▶ [Instructions to follow]: In the records below, find the line containing "Click the course" and print it and every line after it exactly, through the end. Skip pictures.

▶ [Records]:
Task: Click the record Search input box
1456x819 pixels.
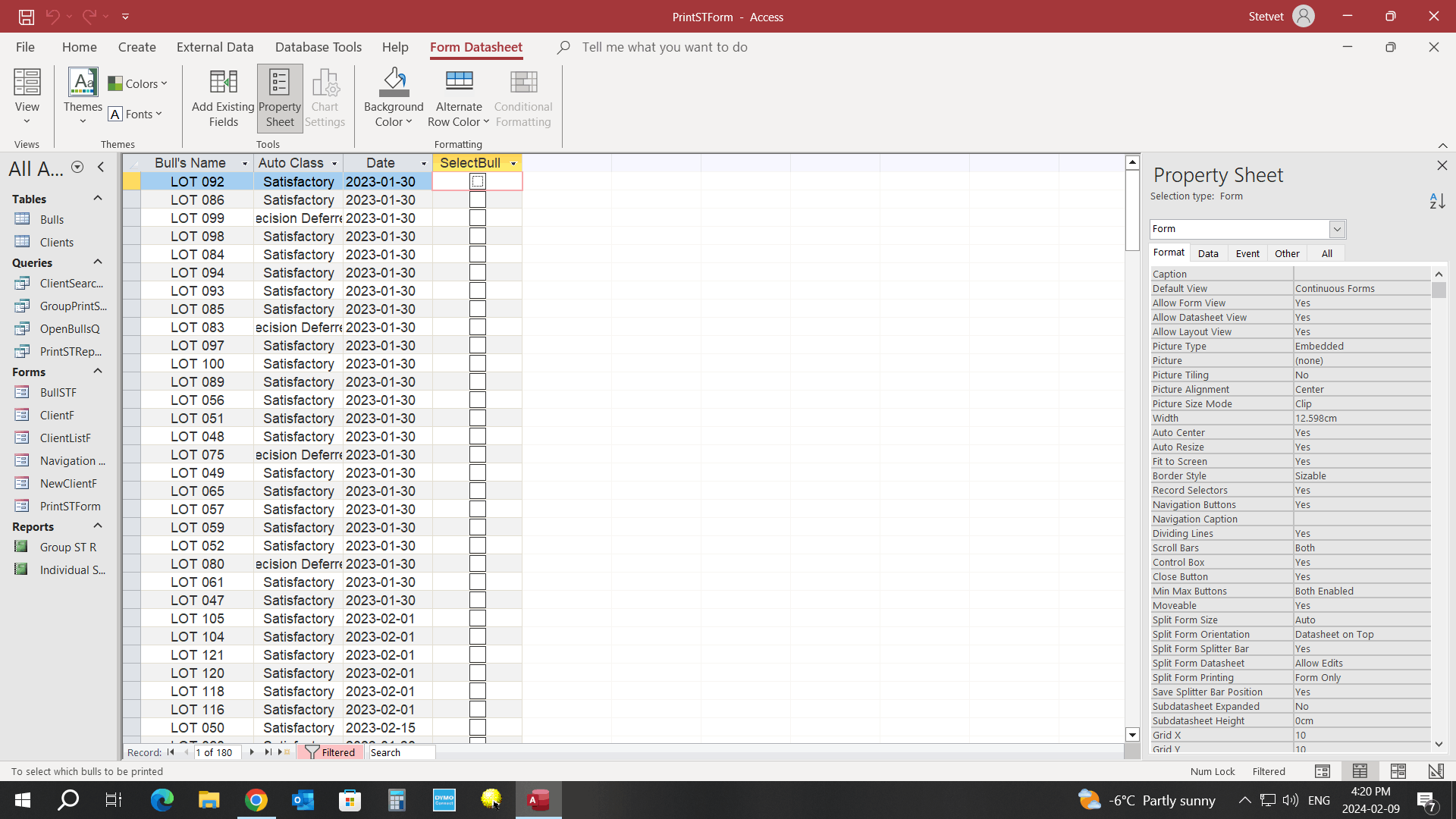Action: click(x=401, y=752)
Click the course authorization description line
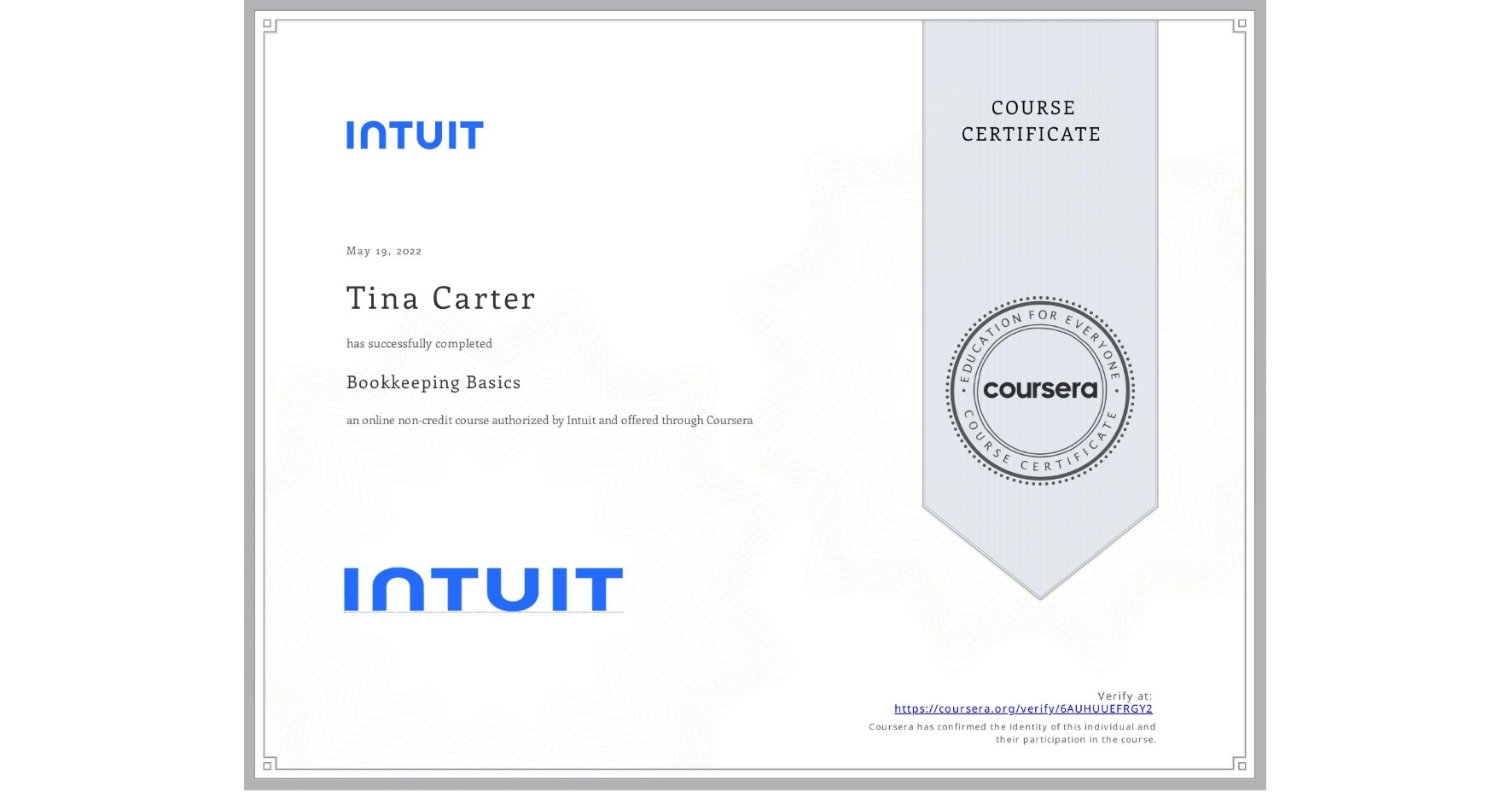This screenshot has height=792, width=1512. pos(549,420)
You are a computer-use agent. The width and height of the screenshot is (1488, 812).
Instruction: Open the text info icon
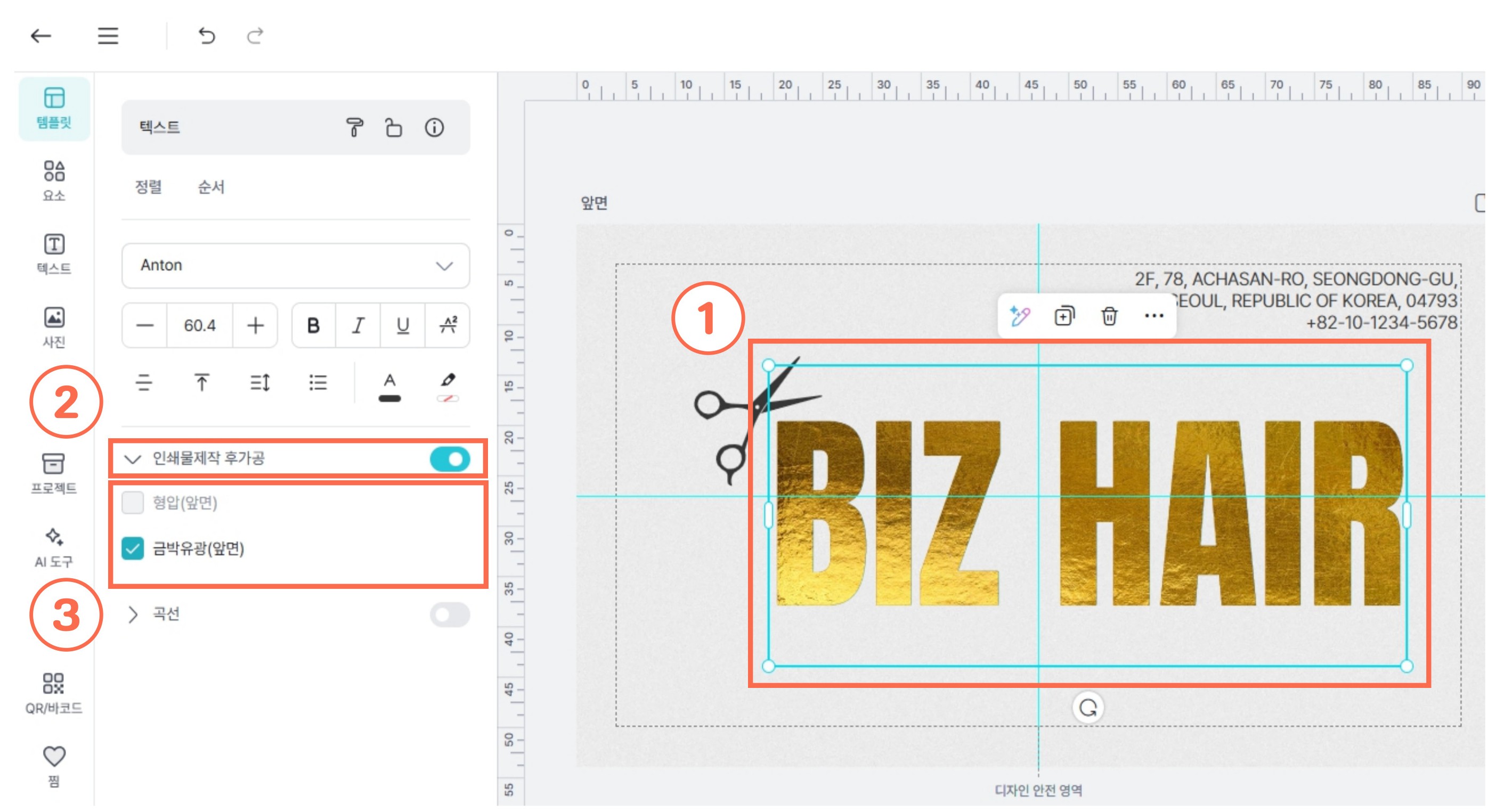[434, 128]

▶ [Reply]:
Click the course authorization description line
This screenshot has height=792, width=1512. pos(549,420)
You are a computer-use agent. The width and height of the screenshot is (1488, 812).
Instruction: Open the text info icon
[434, 128]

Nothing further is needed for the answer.